It's hard to describe, but it's very different then when they play. It normally happens when Scudder goes for something Bella feel is hers, like a chew or bone. They try to bite each other but before that happens, I am breaking them up. They are both shaking in anger and snarling at each other.
It sounds like 2 pit bulls, that's not an exaggeration. The thing is, Bella couldn't hurt Scudder. She is 6 lbs soaking wet and he is 16lbs!


----------



## JASHavanese (Apr 24, 2007)

lfung5 said:


> The thing is, Bella couldn't hurt Scudder. She is 6 lbs soaking wet and he is 16lbs!

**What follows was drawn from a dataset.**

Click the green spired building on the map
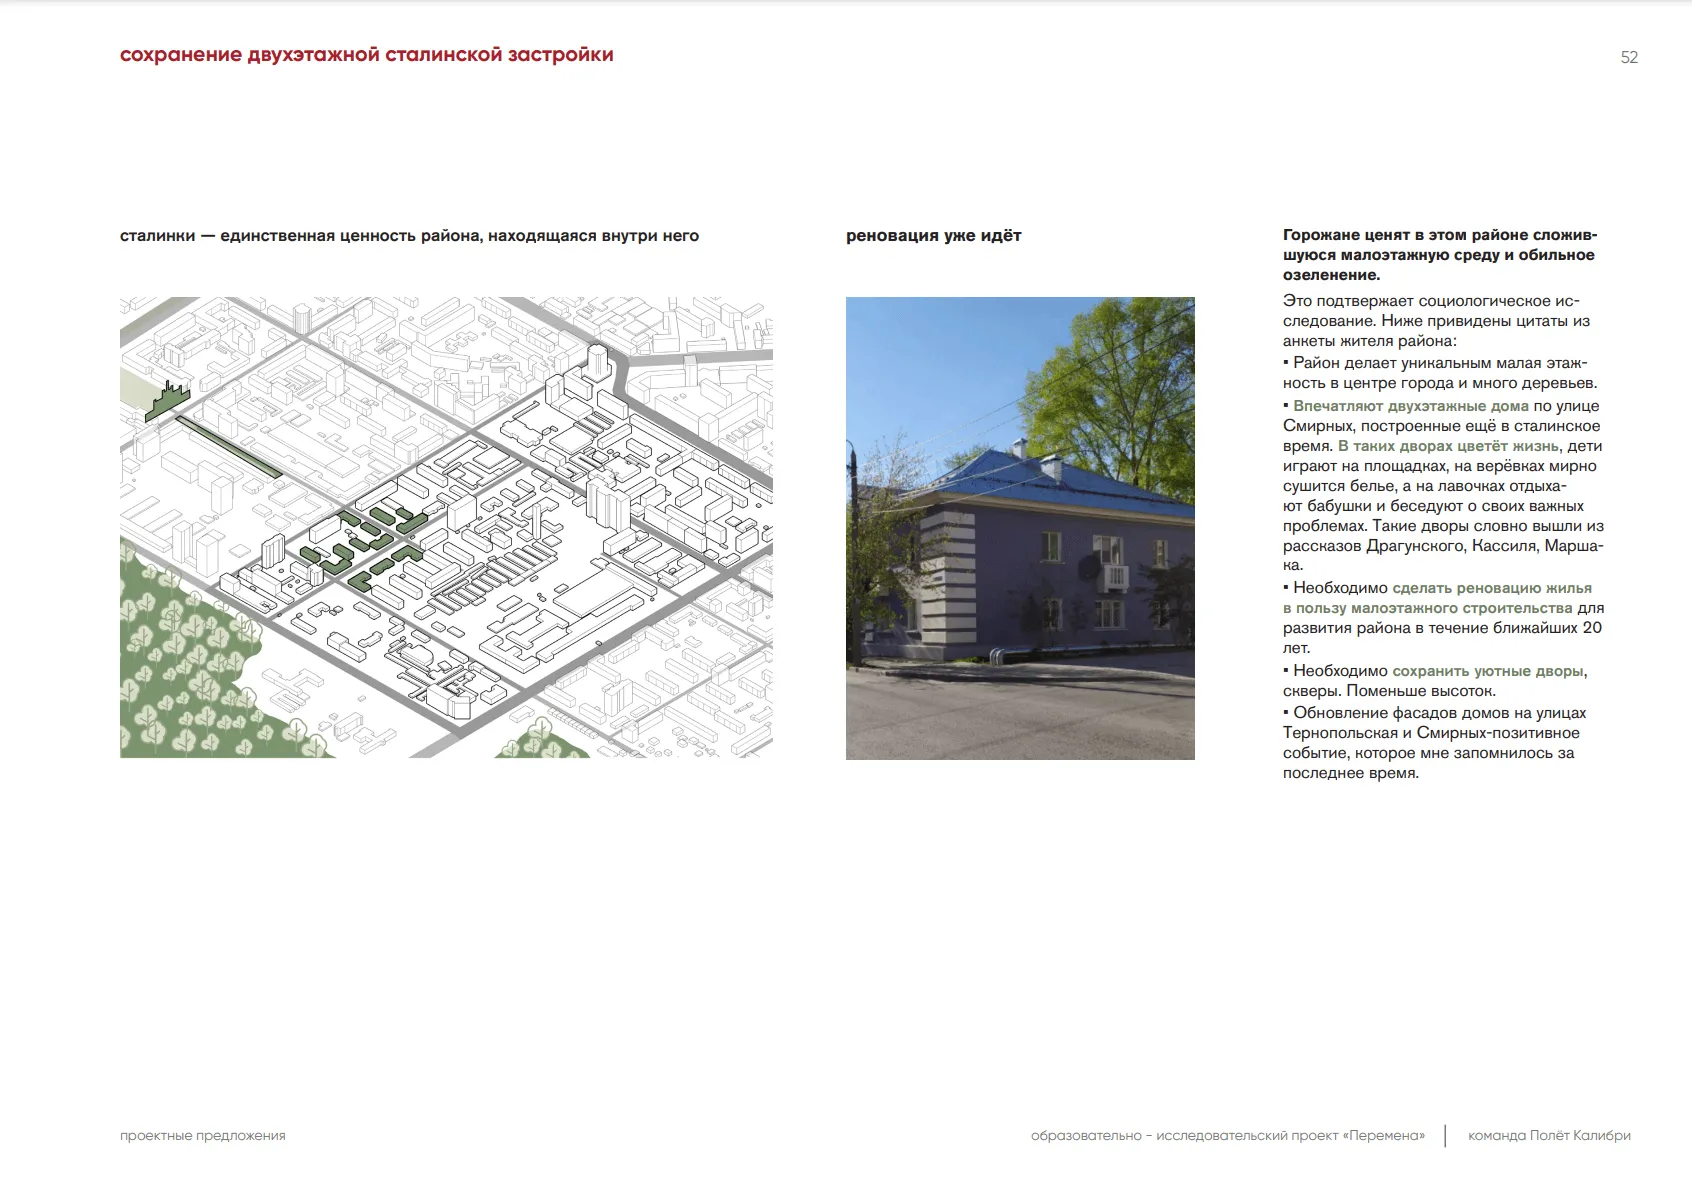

Size isn't always a factor. My 7 pound pom took on a rottie that was getting ready to attack my husband and won. If one of the havs in our house took on our standard poodle, she would let the hav 'win', but she'd pin them down to stop them.
There was one time we had a problem and it was when the standard poodle who thinks she's the Mother of all small creatures tried to tell Bandit that she was junk for a Mother. Whoa that didn't go over well. They were nose to nose, hair standing up straight, and teeth bared. I stood right there to let them settle it and that standoff did the trick. My spoo backed off and said she was sorry.....then kept one eye out to make sure Bandit was really a good Mommy. As a side note, know your dogs _very_ well before allowing that


----------



## DAJsMom (Oct 27, 2006)

Okay. It hasn't reached the point you are describing, Jan and Linda! Tonight it looks more like play. I may make a video of the action if it still seems out of hand to me. The rescue group has been great about helping me. I am really impressed with HRI and all the support I have received as a first-time foster. I'm just asking everyone I can. My breeder was here thursday, but none of this happened while she was here, of course! She lives a couple of hours away.


----------